- **DATA ROWS**:
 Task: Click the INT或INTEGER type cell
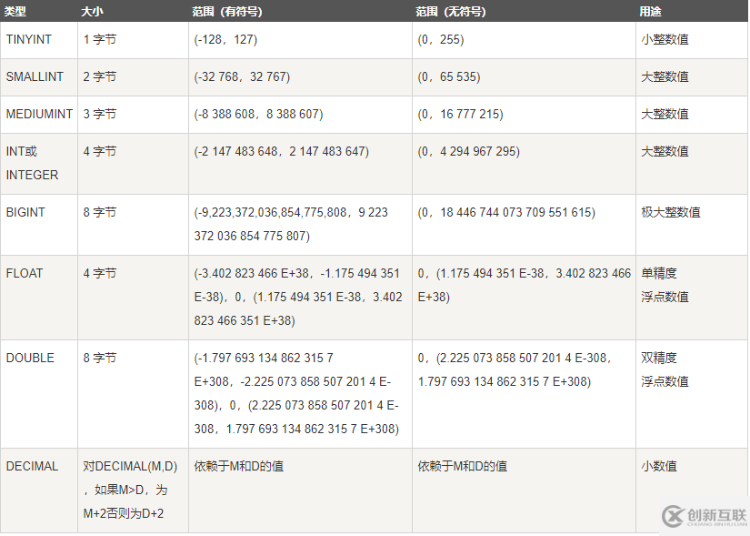32,163
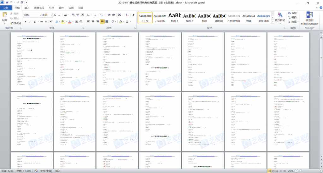Image resolution: width=323 pixels, height=173 pixels.
Task: Toggle bold formatting button
Action: pyautogui.click(x=25, y=22)
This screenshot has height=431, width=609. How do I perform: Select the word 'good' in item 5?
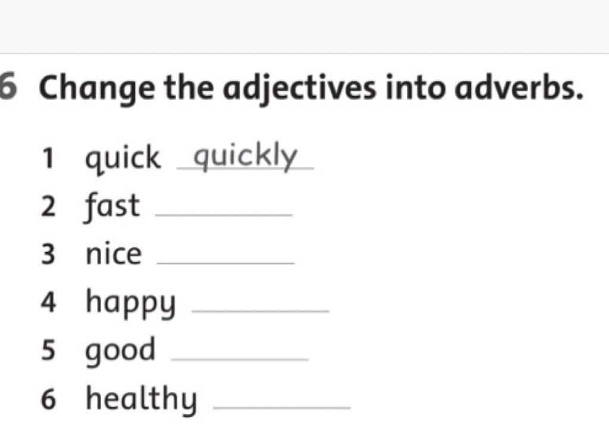click(x=120, y=351)
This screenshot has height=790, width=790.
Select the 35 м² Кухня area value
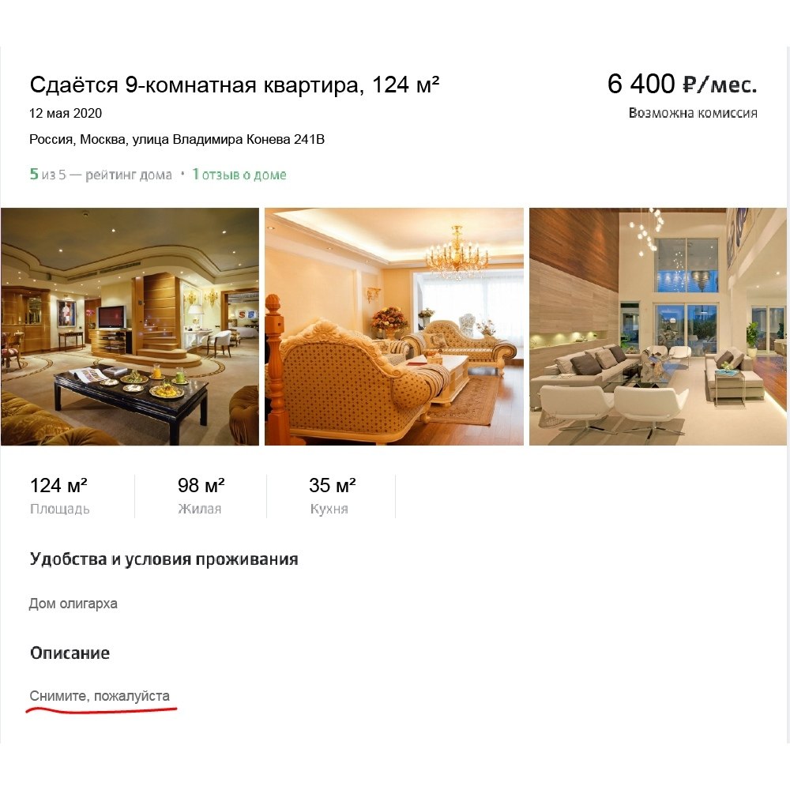tap(333, 486)
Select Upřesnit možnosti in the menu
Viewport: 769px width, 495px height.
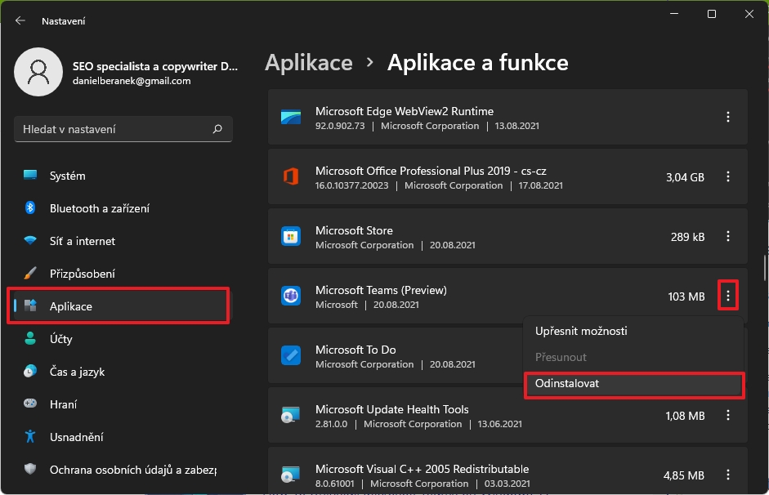pyautogui.click(x=581, y=331)
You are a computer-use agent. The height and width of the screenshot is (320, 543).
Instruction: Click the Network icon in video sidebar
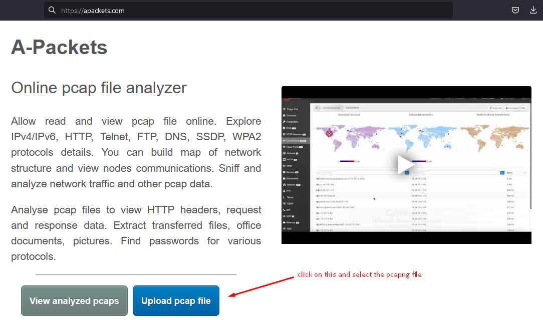285,184
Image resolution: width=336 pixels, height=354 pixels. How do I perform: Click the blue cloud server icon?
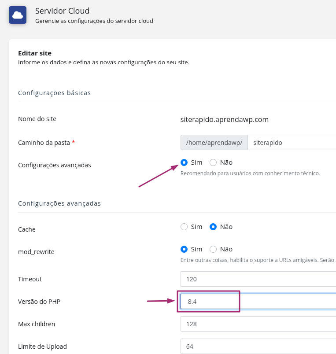(18, 15)

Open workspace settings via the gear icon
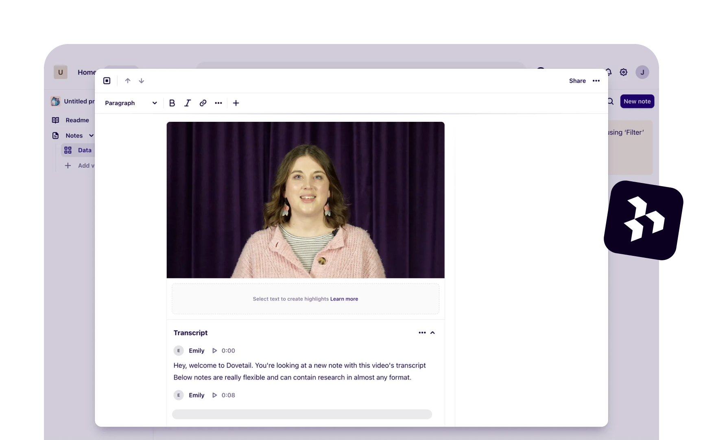click(623, 72)
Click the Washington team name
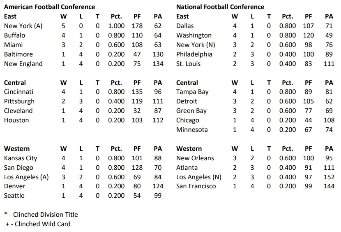 [194, 35]
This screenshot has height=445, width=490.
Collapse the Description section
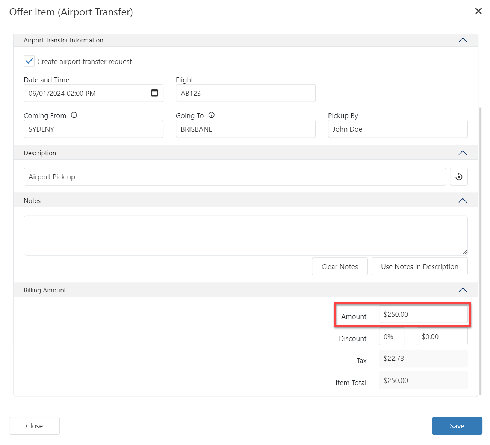coord(463,153)
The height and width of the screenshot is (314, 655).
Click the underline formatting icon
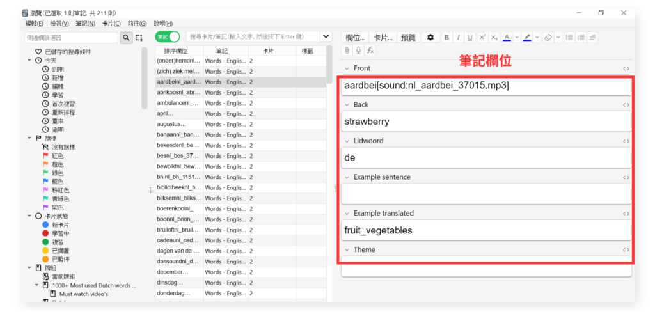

- **WRITTEN INSTRUCTION**:
Retype all of the data above line for line, without any changes, and leave the pictures out.

- **SOLVED PROBLEM**:
 Task: Click the INT或INTEGER type cell
32,163
Image resolution: width=323 pixels, height=173 pixels.
Task: Toggle bold formatting button
Action: pyautogui.click(x=25, y=22)
This screenshot has height=431, width=609. How do I perform: Select the word 'good' in item 5?
click(x=120, y=351)
This screenshot has height=790, width=790.
Select the 35 м² Кухня area value
tap(333, 486)
Select Upřesnit možnosti in the menu
Viewport: 769px width, 495px height.
pyautogui.click(x=581, y=331)
You are a computer-use agent. The height and width of the screenshot is (320, 543).
Instruction: Click the Network icon in video sidebar
285,184
Image resolution: width=336 pixels, height=354 pixels. How do I perform: Click the blue cloud server icon?
(18, 15)

Open workspace settings via the gear icon
click(623, 72)
Click the Washington team name
 [194, 35]
This screenshot has height=445, width=490.
Collapse the Description section
coord(463,153)
The height and width of the screenshot is (314, 655).
Click the underline formatting icon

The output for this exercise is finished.